(DATA IN THIS EXERCISE begins)
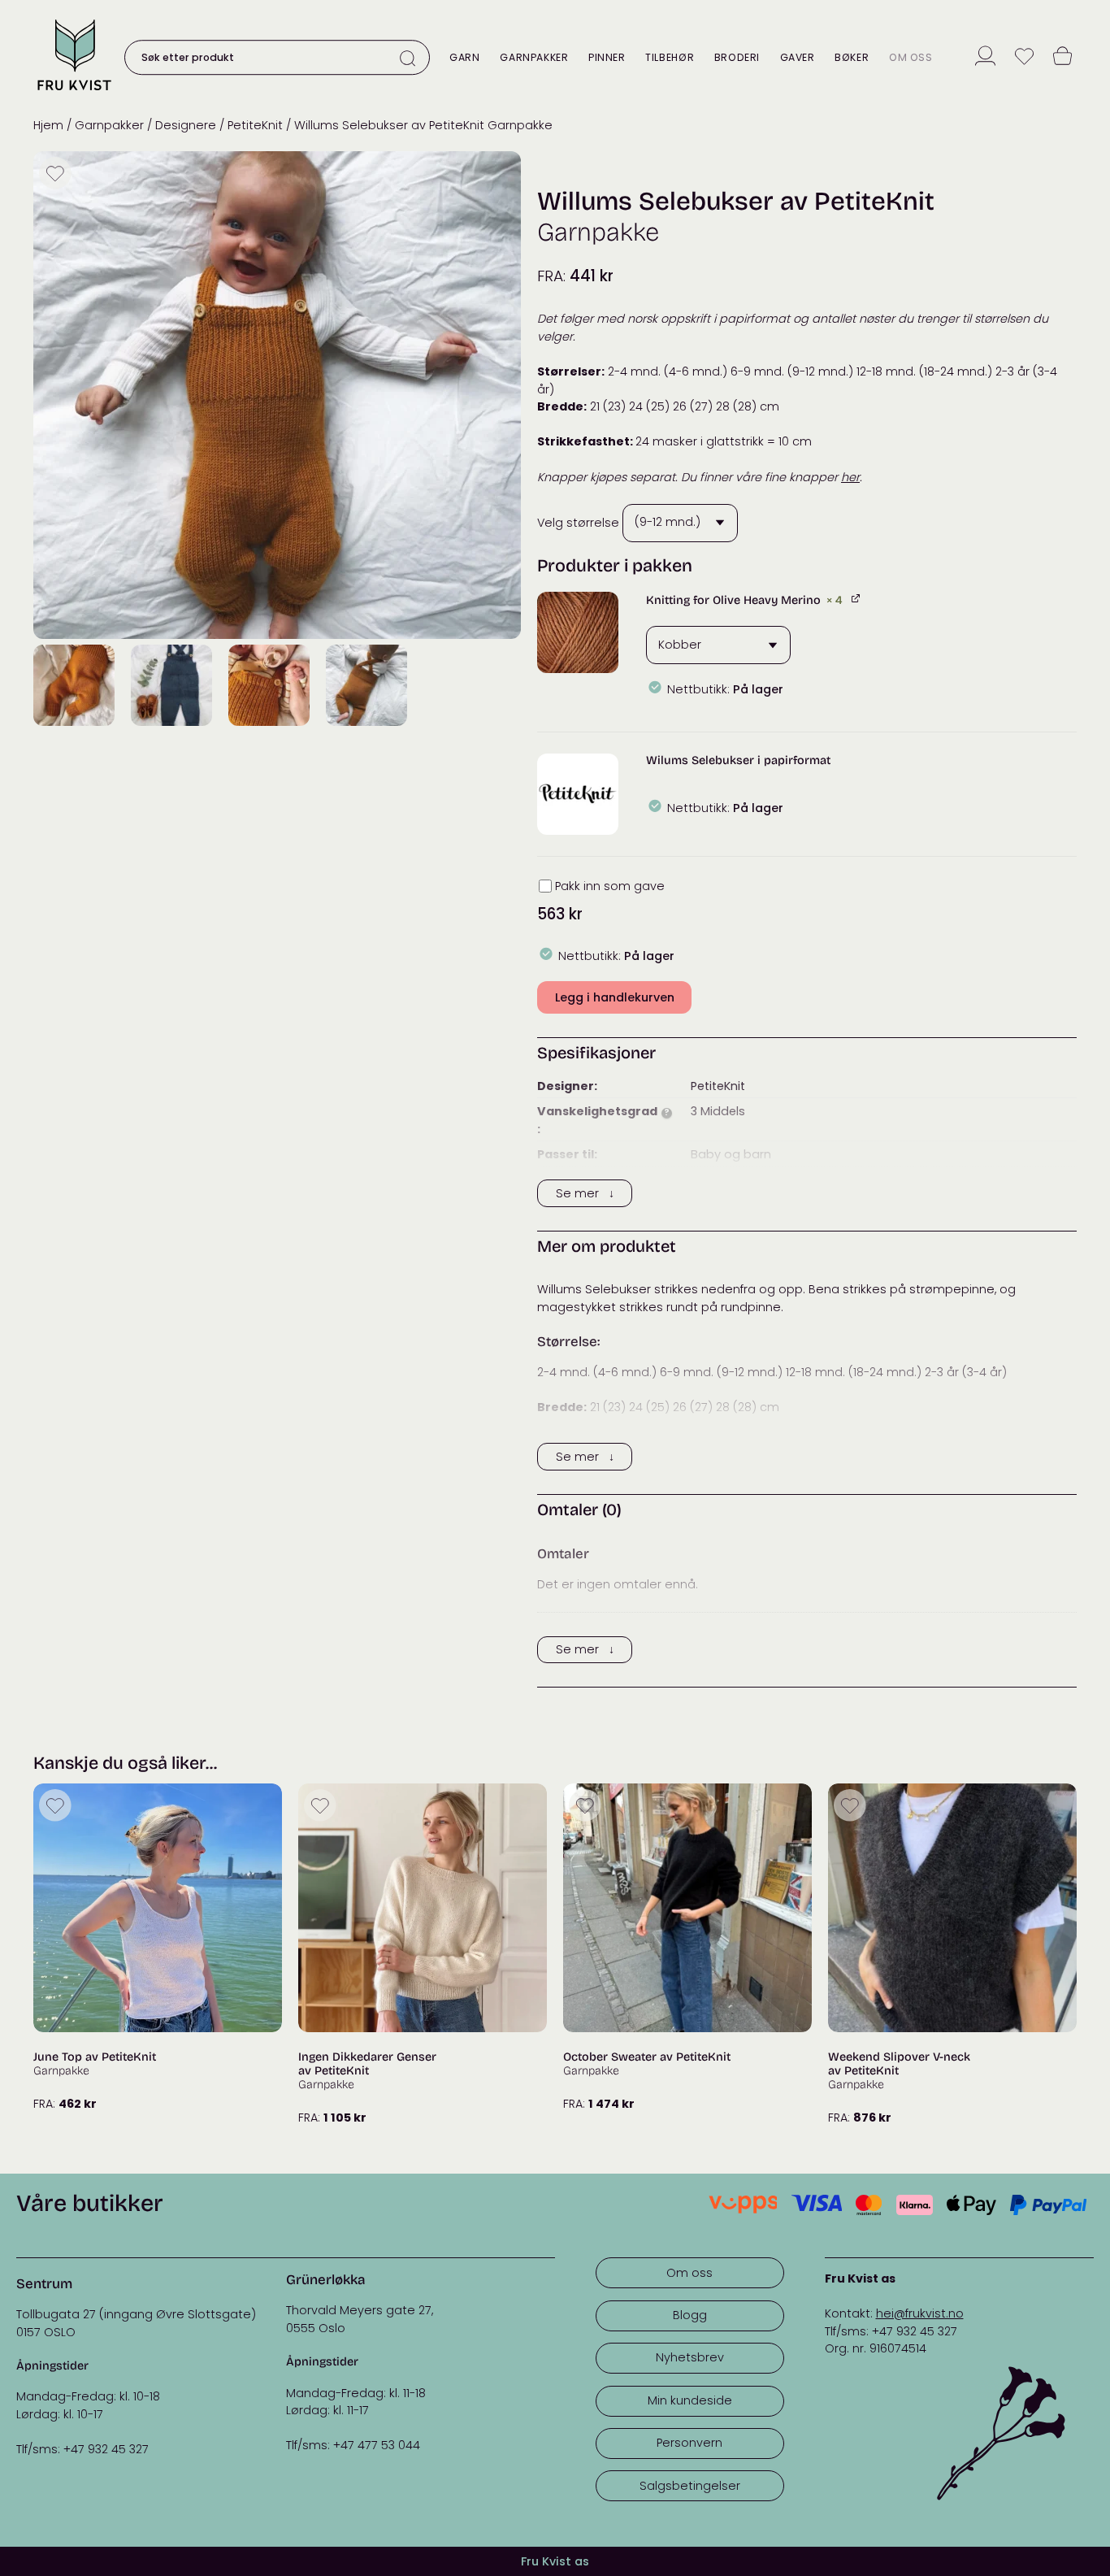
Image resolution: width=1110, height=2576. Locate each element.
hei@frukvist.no (920, 2313)
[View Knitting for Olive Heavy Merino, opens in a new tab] (857, 598)
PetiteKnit (255, 125)
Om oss (911, 57)
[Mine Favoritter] (1024, 57)
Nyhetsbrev (690, 2357)
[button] (577, 632)
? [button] (667, 1113)
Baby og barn (731, 1154)
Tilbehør (669, 57)
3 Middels (718, 1111)
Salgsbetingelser (690, 2486)
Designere (185, 125)
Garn (464, 57)
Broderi (737, 57)
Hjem (48, 125)
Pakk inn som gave (610, 886)
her (850, 477)
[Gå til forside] (74, 92)
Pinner (607, 57)
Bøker (852, 57)
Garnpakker (534, 57)
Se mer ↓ (585, 1193)
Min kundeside (690, 2400)
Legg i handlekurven (614, 997)
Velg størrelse (578, 522)
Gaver (797, 57)
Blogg (690, 2315)
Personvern (689, 2443)
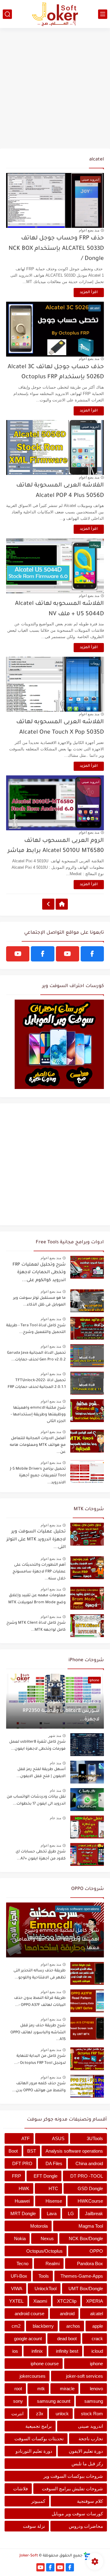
(DATA IN THIS EXERCISE ends)
WORK TO COMPLETE - Reproduce the data verbatim and omit each image.

OUTPUT FOR THIS TASK -
Image resolution: width=1110, height=2576. Locate each element.
hei@frukvist.no (920, 2313)
[View Knitting for Olive Heavy Merino, opens in a new tab] (857, 598)
PetiteKnit (255, 125)
Om oss (911, 57)
[Mine Favoritter] (1024, 57)
Nyhetsbrev (690, 2357)
[button] (577, 632)
? [button] (667, 1113)
Baby og barn (731, 1154)
Tilbehør (669, 57)
3 Middels (718, 1111)
Salgsbetingelser (690, 2486)
Designere (185, 125)
Garn (464, 57)
Broderi (737, 57)
Hjem (48, 125)
Pakk inn som gave (610, 886)
her (850, 477)
[Gå til forside] (74, 92)
Pinner (607, 57)
Bøker (852, 57)
Garnpakker (534, 57)
Se mer ↓ (585, 1193)
Min kundeside (690, 2400)
Legg i handlekurven (614, 997)
Velg størrelse (578, 522)
Gaver (797, 57)
Blogg (690, 2315)
Personvern (689, 2443)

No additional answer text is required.